Back in 2012, “The Descendants” took home the Oscar for Best Adapted Screenplay, and most people were probably surprised to see Alexander Payne (a previous winner for “Sideways” and nominee for “Election”) flanked by Dean Pelton from “Community” and that dude from “Club Dread.” For the first time in Payne’s career he had not collaborated with his usual co-writer Jim Taylor, but instead rewritten a previously existing screenplay by the aforementioned Jim Rash and Nat Faxon (which was in itself an adaptation of a novel). Many assumed that it was Payne’s award to take home and the other two were just lucky to be standing up there. But with their directorial debut (and second screenplay) for “The Way, Way Back,” Rash and Naxon prove that it was no fluke.

Inspired by the duo's summers spent at the beach, going to waterparks and avoiding their parents, the film is a coming-of-age comedy that should easily be a sleeper hit for whichever studio picks it up. (It was the only film this writer has seen this year at the fest to receive a standing ovation.

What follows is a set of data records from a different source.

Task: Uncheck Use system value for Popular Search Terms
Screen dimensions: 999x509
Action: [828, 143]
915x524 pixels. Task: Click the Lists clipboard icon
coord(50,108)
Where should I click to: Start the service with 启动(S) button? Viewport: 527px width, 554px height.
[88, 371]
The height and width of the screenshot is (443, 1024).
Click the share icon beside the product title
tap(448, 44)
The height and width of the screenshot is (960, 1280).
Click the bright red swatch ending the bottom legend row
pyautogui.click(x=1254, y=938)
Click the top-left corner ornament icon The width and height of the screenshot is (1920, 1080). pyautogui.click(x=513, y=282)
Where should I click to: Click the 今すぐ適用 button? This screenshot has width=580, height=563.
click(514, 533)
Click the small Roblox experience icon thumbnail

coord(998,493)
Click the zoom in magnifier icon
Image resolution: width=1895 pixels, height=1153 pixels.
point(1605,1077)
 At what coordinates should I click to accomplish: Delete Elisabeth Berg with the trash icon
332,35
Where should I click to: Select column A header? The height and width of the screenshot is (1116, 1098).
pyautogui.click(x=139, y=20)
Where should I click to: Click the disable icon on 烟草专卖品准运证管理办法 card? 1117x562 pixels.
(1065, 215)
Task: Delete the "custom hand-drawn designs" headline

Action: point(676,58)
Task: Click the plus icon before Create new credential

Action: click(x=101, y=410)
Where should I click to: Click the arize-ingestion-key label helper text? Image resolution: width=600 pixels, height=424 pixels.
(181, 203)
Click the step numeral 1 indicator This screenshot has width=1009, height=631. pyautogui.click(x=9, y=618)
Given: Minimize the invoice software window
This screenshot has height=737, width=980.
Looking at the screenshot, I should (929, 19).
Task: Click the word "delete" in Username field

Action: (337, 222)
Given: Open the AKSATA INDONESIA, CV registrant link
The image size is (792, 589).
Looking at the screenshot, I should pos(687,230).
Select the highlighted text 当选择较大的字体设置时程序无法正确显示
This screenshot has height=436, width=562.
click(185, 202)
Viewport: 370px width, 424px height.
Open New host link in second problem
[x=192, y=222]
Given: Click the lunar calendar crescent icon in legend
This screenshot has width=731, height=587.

After 4 or 5 days packed with arthouse dramas, even Sundance audiences just want to laugh.) The title is named after the back row in the family station wagon – it’s a term that should be familiar to anyone who grew up in the '70s or '80s – where we meet our protagonist, 14-year-old Duncan (Liam James), a pale wallflower on his way to the beach for the summer.

Duncan is asked by his mom’s boyfriend Trent (Steve Carell, playing against type) how he would rate himself on a scale of 1 to 10 and tells him that he is a “3,” pretty much as cruel a gesture as you can lay on an insecure 14-year-old. (This was inspired by a real incident with Rash’s stepfather when he was that age.) Trent and Duncan’s mom Pam (Toni Collette) have been dating for about a year, and in an effort to coax Duncan out of his shell, Trent has inadvertently made his potential step-son even more of an introvert by constantly picking at him. It’s jarring to see Carell playing a guy who’s such an asshole, so much that in early scenes you want to forgive his horrible behavior because you think you’re supposed to be laughing with him.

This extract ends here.